▶ Exercise requirements
**a.** Answer these three questions using the forum thread about pausing memory-hungry processes:
(i) Which psutil method does the reply propose for suspending a process?
(ii) What machine does the poster give as the example, by RAM and core count?
(iii) Besides Pysis, what tool does the poster use to run the steps in parallel?
**b.** Continue the forum thread about pausing memory-hungry processes, starting right after its final line of code.

Start Text excerpt

Search code examples
pythonmultiprocessingpython-multiprocessingrammonitor

How to pause processes in case they are consuming too much memory?


Background: I process planetary imagery using a set of command-line utilities provided by the US Geologic Survey. Some of them are RAM hogs, to the extreme (10s of GB). USGS says it's just the way they run and don't have any plans to try to better manage the RAM. I built a Python wrapper to manipulate file lists to call the different steps to process the data in parts (such as all images taken in one color filter, and all taken in another, and all taken in another, etc.). Because things are done to multiple lists and multiple images, I thread it, using all the CPUs I can, to change stuff that might otherwise take two months to run to a week. I don't use native Python methods to thread, at the moment; instead I use GNU Parallel (and use os.system("") to call parallel and then the function) or I use Pysis, which is a Python way to call and multithread the USGS software.

Problem: As noted, some steps, for some files, take a huge amount of RAM, and there is no way of knowing ahead of time what those might be. So, I can get in a situation where for some files, each process was using 200 MB and runs fine on a 16GB RAM machine with 8 cores, but then it might start to process other files where I get RAM creep, using several GB, which with 8 processors on a 16GB RAM machine means RAM is compressed, swap space is used ... and that's if I'm lucky and the machine doesn't just lock up.

Solution? What I'm looking for is a way to monitor the RAM usage, say once a minute, by process name, and if I start to see RAM creep (e.g., 8 instances of a process each using over 2GB of RAM), I can pause all but one of those, let that one finish, un-pause another, let that finish, etc. until those 8 are done, then continue on with the rest of what might need to run for that step. Hopefully obviously, all this would be done in Python, not manually.

Is it possible to do that? If so, how?


Solution

  • You can use psutil.Process.suspend() to suspend execution of running processes which exceed a given memory threshold. The monitoring part is just repeatedly comparing psutil.Process().memory_info().rss ("Resident Set Size") of running processes with your given threshold. How you then schedule further processing is up to you.

    In the example below I'm suspending culprit-processes until the rest is finished, then resume the once suspended processes one by one. This is meant to be a simplistic approach to show the general mechanism.

    import time
    import random
    from threading import Thread
    from multiprocessing import Process, active_children
    
    import psutil
    
    
    def format_mib(mem_bytes):
        """Format bytes into mebibyte-string."""
        return f'{mem_bytes / 2 ** 20:.2f} MiB'
    
    
    def f(append_length):
        """Main function in child-process. Appends random floats to list."""
        p = psutil.Process()
        li = []
        for i in range(10):
            li.extend([random.random() for _ in range(append_length)])
            print(f'i: {i} | pid: {p.pid} | '
                  f'{format_mib(p.memory_full_info().rss)}')
            time.sleep(2)

End Text excerpt
Start Data lines

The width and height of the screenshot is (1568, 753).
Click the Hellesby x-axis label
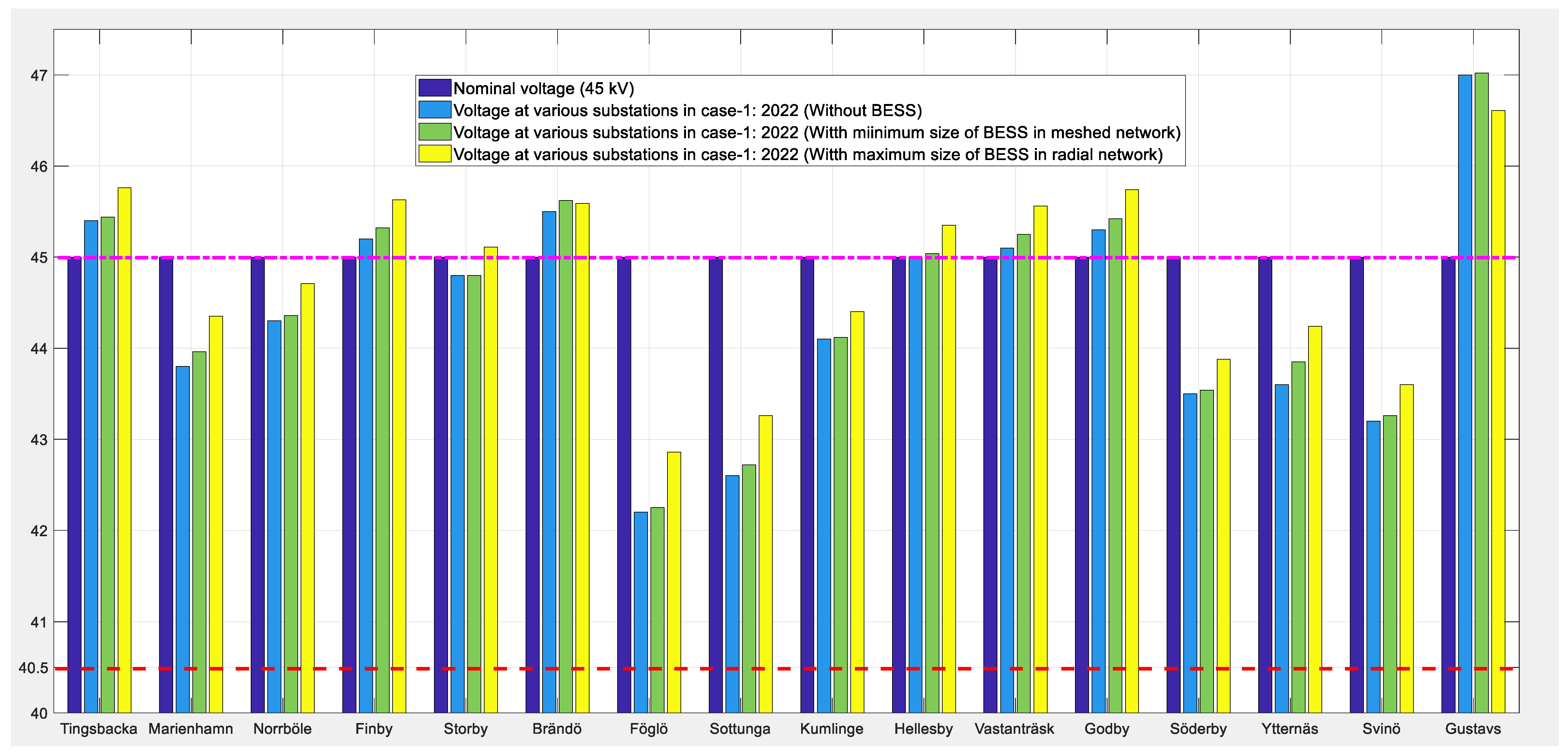(923, 729)
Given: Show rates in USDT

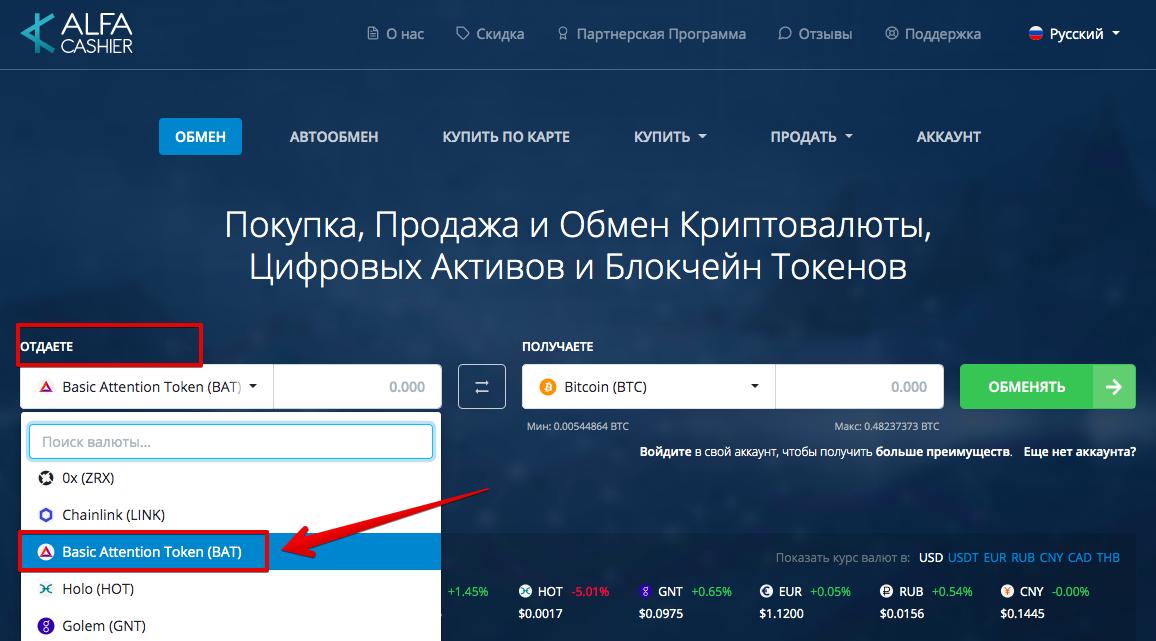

End Data lines

▶ Response list
**a.**
(i) psutil.Process.suspend()
(ii) A 16GB RAM machine with 8 cores
(iii) GNU Parallel

**b.**
    def monitored(running_processes, max_mib):
        """Monitor memory usage for running processes.
        Suspend execution for processes surpassing `max_mib` and complete
        one by one after behaving processes have finished.
        """
        running_processes = [psutil.Process(pid=p.pid) for p in running_processes]
        suspended_processes = []
    
        while running_processes:
            active_children()  # Joins all finished processes.
            #  Without it, p.is_running() below on Unix would not return `False`
            #  for finished processes.
            actual_processes = running_processes.copy()
            for p in actual_processes:
                if not p.is_running():
                    running_processes.remove(p)
                    print(f'removed finished process: {p}')
                else:
                    if p.memory_info().rss / 2 ** 20 > max_mib:
                        print(f'suspending process: {p}')
                        p.suspend()
                        running_processes.remove(p)
                        suspended_processes.append(p)
    
            time.sleep(1)
    
        for p in suspended_processes:
            print(f'\nresuming process: {p}')
            p.resume()
            p.wait()
    
    
    if __name__ == '__main__':
    
        MAX_MiB = 200
    
        append_lengths = [100000, 500000, 1000000, 2000000, 300000]
        processes = [Process(target=f, args=(append_length,))
                     for append_length in append_lengths]
    
        for p in processes:
            p.start()
    
        m = Thread(target=monitored, args=(processes, MAX_MiB))
        m.start()
        m.join()
    

    Example output (shortened) with two processes getting suspended for exceeding the 200 MiB threshold and resumed after the behaving processes have finished:

    i: 0 | pid: 17997 | 13.53 MiB
    i: 0 | pid: 18001 | 19.70 MiB
    i: 0 | pid: 17998 | 25.88 MiB
    i: 0 | pid: 17999 | 41.32 MiB
    i: 0 | pid: 18000 | 72.21 MiB
    ...
    i: 2 | pid: 17997 | 20.84 MiB
    i: 2 | pid: 18001 | 42.02 MiB
    i: 2 | pid: 17998 | 60.56 MiB
    i: 2 | pid: 17999 | 103.36 MiB
    i: 2 | pid: 18000 | 215.70 MiB
    suspending process: psutil.Process(pid=18000, name='python', started='18:20:09')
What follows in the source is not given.